Das Nichteffiziente bleibt im Alltag oft unerkannt. Doch darin liegt die Fülle und aberwitzige Pracht unseres Lebens.  

Stuttgart - Vor einer Reihe Motorroller mit Transportkisten auf dem Gepäckträger saß an der Hauswand ein Pizzabote im Sonnenlicht. Er schnitt sich Stücke aus einer kleinen Pizza. Alles schrie danach, ihm im Vorübergehen Guten Appetit zu wünschen; um die Spannung zu erhöhen, entschloss ich mich aber, still zu sein. Ich setzte mich gegenüber auf den Rand eines öffentlichen Blumenkübels.

 

Ich habe früher viel programmiert und viel Pizza gegessen und fühlte mich mit dem Mann verbunden. Join my network, dachte ich und war zugleich verstimmt darüber, dass ich so dachte. Es war wie damals, als ich von Helmut Kohl geträumt hatte und vor Ärger aufgewacht war und nicht wusste, wie dieser Mensch in mein Tiefenbewusstsein gelangt war. Ich programmiere schon lange nicht mehr, eigentlich schade, denn das Programmieren und die Arbeit des Schriftstellers haben viel gemeinsam.
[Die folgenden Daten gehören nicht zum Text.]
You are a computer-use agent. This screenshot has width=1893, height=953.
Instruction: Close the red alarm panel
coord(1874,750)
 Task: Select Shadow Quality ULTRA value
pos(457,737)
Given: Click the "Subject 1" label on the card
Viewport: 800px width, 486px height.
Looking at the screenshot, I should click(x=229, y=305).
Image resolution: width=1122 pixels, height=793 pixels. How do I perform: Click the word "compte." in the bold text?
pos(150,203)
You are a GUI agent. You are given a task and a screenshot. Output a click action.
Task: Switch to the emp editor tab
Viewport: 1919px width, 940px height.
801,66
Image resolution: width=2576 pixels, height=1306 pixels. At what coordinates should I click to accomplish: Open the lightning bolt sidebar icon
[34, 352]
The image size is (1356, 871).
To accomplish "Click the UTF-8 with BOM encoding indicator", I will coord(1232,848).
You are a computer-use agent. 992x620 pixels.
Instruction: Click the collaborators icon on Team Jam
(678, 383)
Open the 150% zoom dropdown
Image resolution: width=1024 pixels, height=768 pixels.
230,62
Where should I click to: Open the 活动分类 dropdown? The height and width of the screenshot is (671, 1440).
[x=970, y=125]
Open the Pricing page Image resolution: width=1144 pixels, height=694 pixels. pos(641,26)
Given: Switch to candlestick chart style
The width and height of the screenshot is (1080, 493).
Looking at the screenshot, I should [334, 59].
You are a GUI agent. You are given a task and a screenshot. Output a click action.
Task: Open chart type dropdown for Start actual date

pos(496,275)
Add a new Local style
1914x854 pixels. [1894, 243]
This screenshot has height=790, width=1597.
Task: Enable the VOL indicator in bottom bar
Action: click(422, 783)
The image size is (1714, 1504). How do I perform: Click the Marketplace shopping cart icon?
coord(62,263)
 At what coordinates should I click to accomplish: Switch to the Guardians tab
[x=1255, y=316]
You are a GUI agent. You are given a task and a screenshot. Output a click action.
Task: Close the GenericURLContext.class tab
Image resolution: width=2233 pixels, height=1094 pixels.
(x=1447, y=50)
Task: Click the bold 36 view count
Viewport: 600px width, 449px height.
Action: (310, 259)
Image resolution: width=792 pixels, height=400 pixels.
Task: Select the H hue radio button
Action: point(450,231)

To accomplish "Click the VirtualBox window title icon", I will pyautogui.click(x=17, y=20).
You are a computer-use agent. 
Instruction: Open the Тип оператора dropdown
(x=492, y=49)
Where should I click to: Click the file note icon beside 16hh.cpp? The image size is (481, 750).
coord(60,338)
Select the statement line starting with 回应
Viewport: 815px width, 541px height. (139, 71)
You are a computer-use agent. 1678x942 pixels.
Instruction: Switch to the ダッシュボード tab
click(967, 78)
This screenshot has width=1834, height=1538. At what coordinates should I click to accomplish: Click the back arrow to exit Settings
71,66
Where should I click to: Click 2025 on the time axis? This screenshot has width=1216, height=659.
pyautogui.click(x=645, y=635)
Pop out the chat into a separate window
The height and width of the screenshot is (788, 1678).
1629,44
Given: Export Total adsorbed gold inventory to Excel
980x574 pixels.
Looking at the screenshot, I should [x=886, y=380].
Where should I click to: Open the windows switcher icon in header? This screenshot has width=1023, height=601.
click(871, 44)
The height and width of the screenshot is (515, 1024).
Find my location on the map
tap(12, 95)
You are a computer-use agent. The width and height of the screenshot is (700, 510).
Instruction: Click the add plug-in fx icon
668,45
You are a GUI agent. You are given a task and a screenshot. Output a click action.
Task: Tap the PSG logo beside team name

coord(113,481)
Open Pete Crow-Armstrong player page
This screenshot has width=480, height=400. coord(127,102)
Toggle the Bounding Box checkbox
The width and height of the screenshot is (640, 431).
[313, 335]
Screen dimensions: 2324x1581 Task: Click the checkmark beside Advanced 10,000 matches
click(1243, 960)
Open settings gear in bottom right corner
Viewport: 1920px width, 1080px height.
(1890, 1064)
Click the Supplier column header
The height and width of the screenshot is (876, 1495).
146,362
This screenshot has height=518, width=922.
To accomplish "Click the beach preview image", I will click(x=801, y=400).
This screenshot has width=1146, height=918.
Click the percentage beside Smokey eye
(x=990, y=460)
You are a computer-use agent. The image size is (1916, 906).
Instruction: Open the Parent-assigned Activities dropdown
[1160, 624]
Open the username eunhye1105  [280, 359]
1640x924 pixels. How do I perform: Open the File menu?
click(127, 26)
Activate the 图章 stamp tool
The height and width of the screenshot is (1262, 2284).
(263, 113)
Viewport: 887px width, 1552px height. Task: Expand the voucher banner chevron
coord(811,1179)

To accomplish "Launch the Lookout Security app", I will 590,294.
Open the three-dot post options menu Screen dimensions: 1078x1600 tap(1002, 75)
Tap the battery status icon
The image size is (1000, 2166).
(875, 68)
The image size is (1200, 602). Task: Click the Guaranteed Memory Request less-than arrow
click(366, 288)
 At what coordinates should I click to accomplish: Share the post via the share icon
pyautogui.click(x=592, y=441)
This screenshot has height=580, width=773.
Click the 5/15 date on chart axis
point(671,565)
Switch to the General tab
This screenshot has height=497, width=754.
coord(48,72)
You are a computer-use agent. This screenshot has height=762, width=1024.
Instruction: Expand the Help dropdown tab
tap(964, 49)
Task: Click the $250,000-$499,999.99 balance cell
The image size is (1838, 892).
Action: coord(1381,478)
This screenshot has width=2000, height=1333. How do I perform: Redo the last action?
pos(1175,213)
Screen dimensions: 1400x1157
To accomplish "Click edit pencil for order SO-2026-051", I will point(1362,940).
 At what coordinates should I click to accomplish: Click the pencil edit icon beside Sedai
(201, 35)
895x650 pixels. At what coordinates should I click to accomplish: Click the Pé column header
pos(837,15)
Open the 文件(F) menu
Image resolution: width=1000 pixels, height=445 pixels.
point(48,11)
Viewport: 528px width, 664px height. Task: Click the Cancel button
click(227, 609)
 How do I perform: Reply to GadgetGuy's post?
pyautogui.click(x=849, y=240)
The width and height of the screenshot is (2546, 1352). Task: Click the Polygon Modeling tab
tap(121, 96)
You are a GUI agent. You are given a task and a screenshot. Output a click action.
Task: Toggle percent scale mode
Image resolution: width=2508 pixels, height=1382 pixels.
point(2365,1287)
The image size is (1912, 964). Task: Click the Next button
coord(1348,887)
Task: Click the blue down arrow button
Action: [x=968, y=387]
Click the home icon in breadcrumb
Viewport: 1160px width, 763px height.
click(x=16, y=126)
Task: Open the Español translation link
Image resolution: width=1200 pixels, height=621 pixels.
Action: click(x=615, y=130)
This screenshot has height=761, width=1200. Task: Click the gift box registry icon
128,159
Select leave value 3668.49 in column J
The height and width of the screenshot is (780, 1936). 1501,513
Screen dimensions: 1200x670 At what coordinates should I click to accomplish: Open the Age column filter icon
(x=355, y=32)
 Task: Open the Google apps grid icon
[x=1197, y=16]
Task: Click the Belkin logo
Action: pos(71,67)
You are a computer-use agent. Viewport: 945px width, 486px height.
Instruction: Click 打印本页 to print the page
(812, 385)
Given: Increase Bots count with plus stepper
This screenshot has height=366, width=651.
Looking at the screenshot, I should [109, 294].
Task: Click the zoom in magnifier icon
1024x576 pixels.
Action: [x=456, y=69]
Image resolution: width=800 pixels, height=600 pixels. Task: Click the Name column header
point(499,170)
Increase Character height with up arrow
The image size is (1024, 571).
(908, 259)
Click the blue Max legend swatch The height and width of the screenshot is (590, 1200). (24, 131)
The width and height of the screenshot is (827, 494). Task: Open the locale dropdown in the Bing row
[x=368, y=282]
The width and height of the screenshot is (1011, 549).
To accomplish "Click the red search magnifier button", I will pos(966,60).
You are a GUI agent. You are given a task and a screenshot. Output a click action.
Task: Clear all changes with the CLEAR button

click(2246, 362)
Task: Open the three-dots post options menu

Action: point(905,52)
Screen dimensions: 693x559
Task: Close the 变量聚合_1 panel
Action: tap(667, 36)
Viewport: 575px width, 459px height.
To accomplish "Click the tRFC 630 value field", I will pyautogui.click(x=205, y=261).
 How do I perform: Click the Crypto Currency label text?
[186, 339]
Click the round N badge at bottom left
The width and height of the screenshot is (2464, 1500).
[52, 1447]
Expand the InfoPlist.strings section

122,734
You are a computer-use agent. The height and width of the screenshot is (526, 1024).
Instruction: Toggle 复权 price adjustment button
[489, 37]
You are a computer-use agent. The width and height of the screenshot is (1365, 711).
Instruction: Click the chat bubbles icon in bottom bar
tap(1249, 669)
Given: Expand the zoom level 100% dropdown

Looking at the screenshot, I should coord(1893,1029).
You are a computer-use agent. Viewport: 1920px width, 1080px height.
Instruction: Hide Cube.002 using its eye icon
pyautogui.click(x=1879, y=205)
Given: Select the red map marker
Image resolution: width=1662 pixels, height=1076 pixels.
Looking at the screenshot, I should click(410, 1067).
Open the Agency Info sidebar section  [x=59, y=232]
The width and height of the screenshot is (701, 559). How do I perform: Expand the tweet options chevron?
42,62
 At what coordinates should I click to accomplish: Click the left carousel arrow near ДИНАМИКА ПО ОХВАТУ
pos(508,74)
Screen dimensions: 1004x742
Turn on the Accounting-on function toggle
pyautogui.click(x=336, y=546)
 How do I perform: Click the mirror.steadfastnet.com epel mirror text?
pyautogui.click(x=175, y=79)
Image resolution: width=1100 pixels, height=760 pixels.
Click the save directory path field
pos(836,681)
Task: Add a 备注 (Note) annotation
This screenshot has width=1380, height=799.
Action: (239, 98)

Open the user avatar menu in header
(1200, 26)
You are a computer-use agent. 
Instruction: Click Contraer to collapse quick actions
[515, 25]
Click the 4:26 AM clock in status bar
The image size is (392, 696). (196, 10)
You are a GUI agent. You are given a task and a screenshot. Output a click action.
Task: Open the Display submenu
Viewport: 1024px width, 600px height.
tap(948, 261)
Loops erzeugen einen Zauber

Beides wird gern in der Nacht getan. In Programmiersprachen gibt es reservierte Worte, wie auch die Poesie sie verwendet. Wenn ein Dichter "Rose" schreibt, heißt das viel mehr als rote Blume. Auch die Strukturen, mit denen Dichter und Programmierer umgehen, sind verwandt. Refrains, die schon in den ersten Epen der Menschheitsgeschichte erscheinen, heißen bei Programmierern Loops und tun etwa dasselbe: sie erzeugen, wenn sie gut sind, einen Zauber. Der Pizzabote klaubte ein Olivenstück von einem Pizzastück, und die verbliebene Pizza glänzte in der Sonne. Ich wusste, ich darf nicht zu lange warten, sonst hat er fertig gegessen und ich kann ihm nichts mehr wünschen.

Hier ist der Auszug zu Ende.